▶ _DATA FOR THE TASK_
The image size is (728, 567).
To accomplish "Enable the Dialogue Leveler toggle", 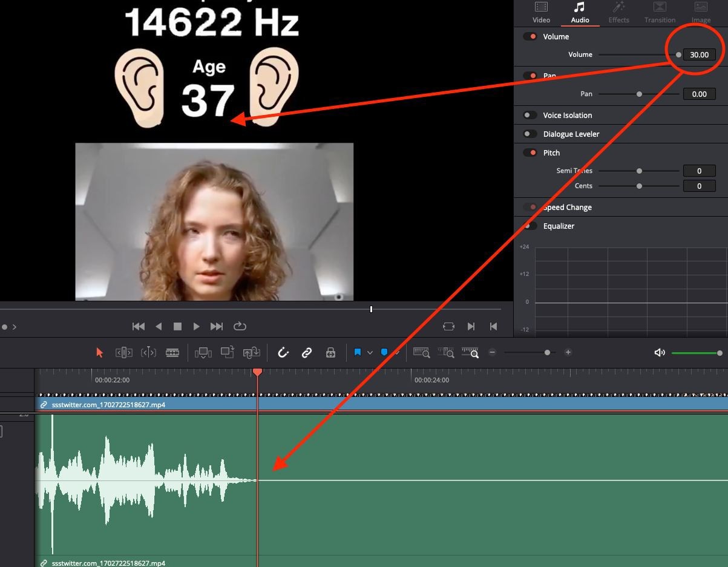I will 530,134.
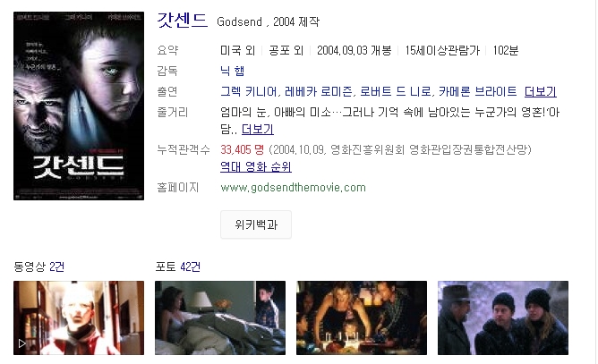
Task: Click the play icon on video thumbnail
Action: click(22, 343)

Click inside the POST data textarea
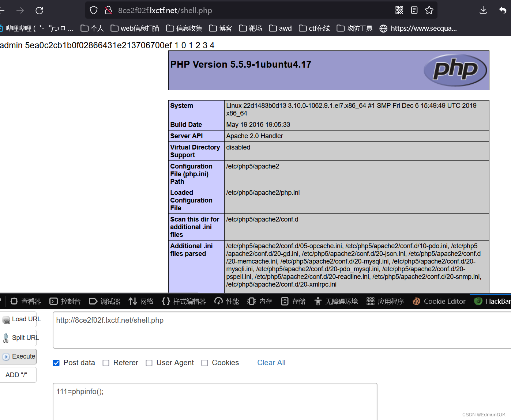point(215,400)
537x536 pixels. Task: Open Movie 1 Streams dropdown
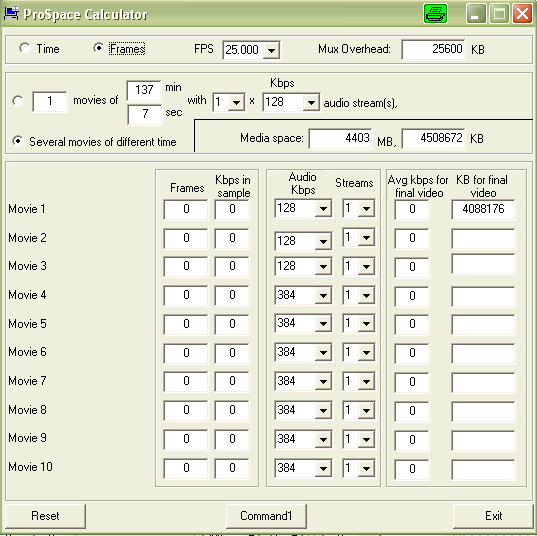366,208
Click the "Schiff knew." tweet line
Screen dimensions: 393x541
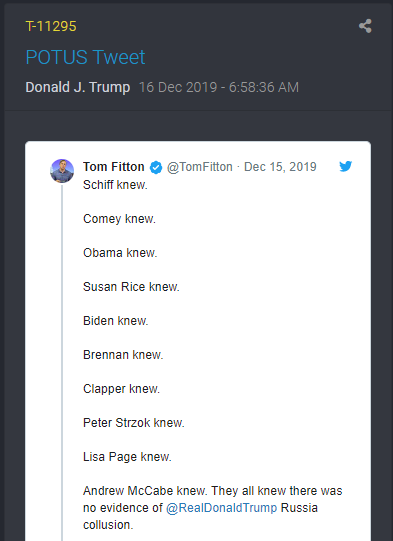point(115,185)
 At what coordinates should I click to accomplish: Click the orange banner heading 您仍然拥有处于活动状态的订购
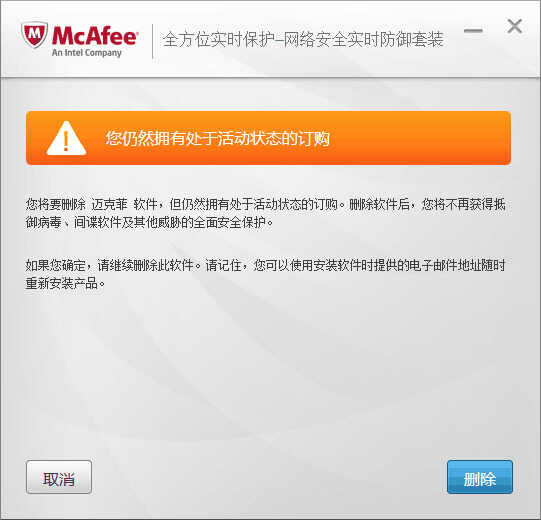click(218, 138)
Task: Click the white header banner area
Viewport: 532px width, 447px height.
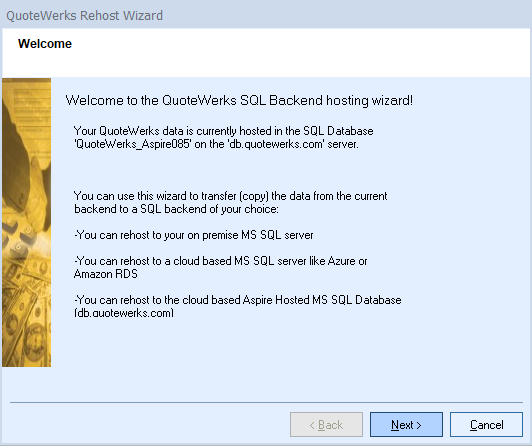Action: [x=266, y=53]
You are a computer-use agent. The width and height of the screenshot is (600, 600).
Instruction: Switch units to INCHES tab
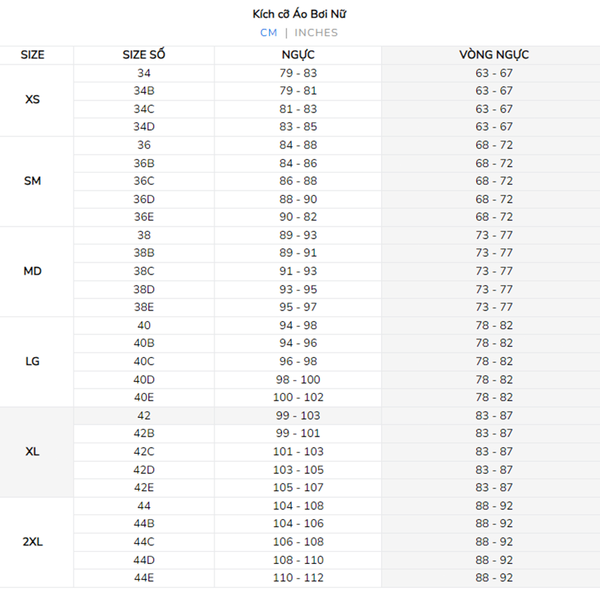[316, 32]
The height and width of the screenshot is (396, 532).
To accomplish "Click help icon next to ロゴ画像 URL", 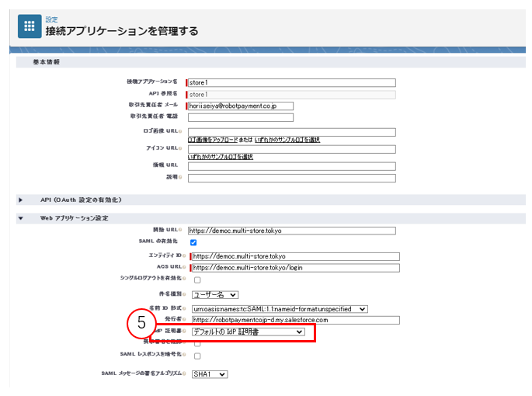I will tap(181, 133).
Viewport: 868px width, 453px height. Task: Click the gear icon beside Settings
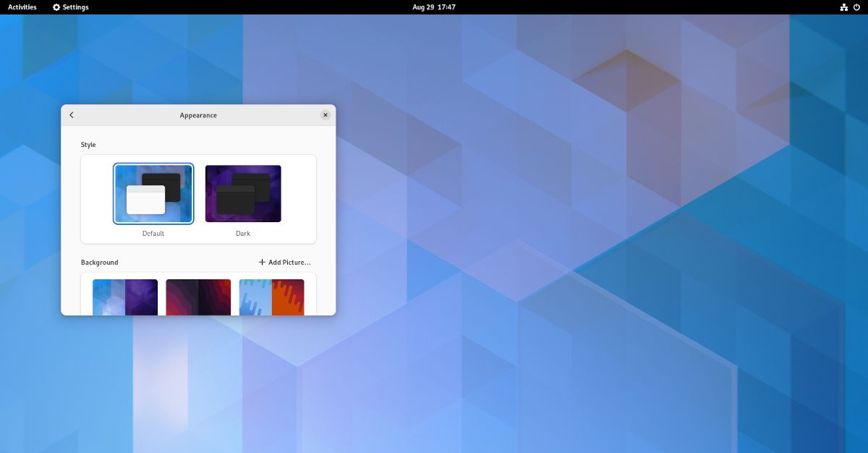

---

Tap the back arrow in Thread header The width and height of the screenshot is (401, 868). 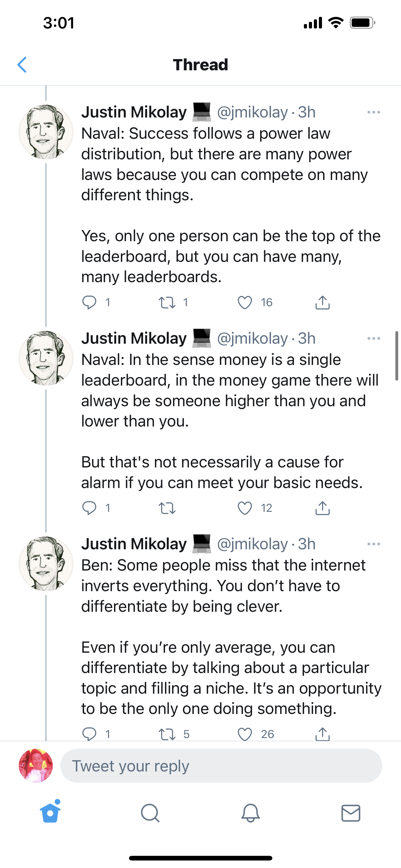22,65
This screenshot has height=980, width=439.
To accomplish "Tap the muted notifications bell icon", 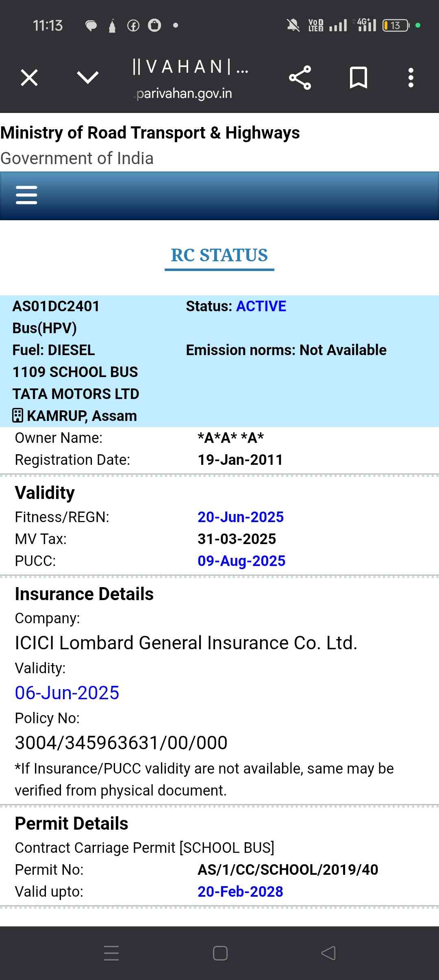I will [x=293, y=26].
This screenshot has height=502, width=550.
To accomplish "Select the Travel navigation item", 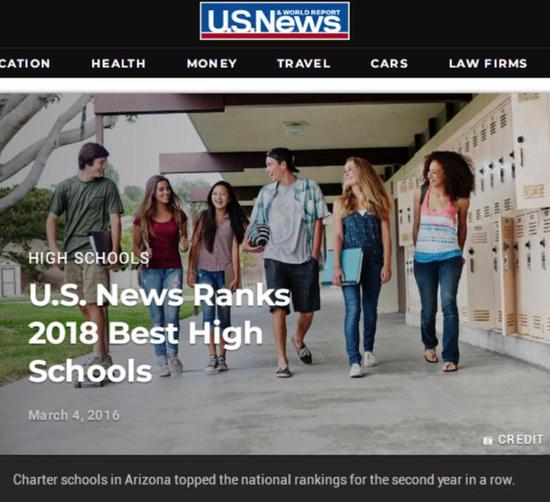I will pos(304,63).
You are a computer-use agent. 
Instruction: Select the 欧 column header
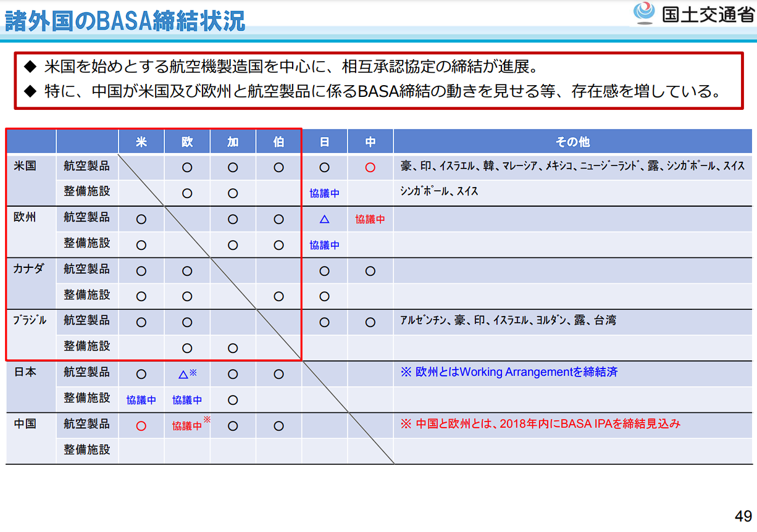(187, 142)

▶ _INSTRUCTIONS FOR THE TASK_
The reply should consist of a single number: how many lines in the listing contain the word "agent".

▶ _RESPONSE TO THIS TASK_
2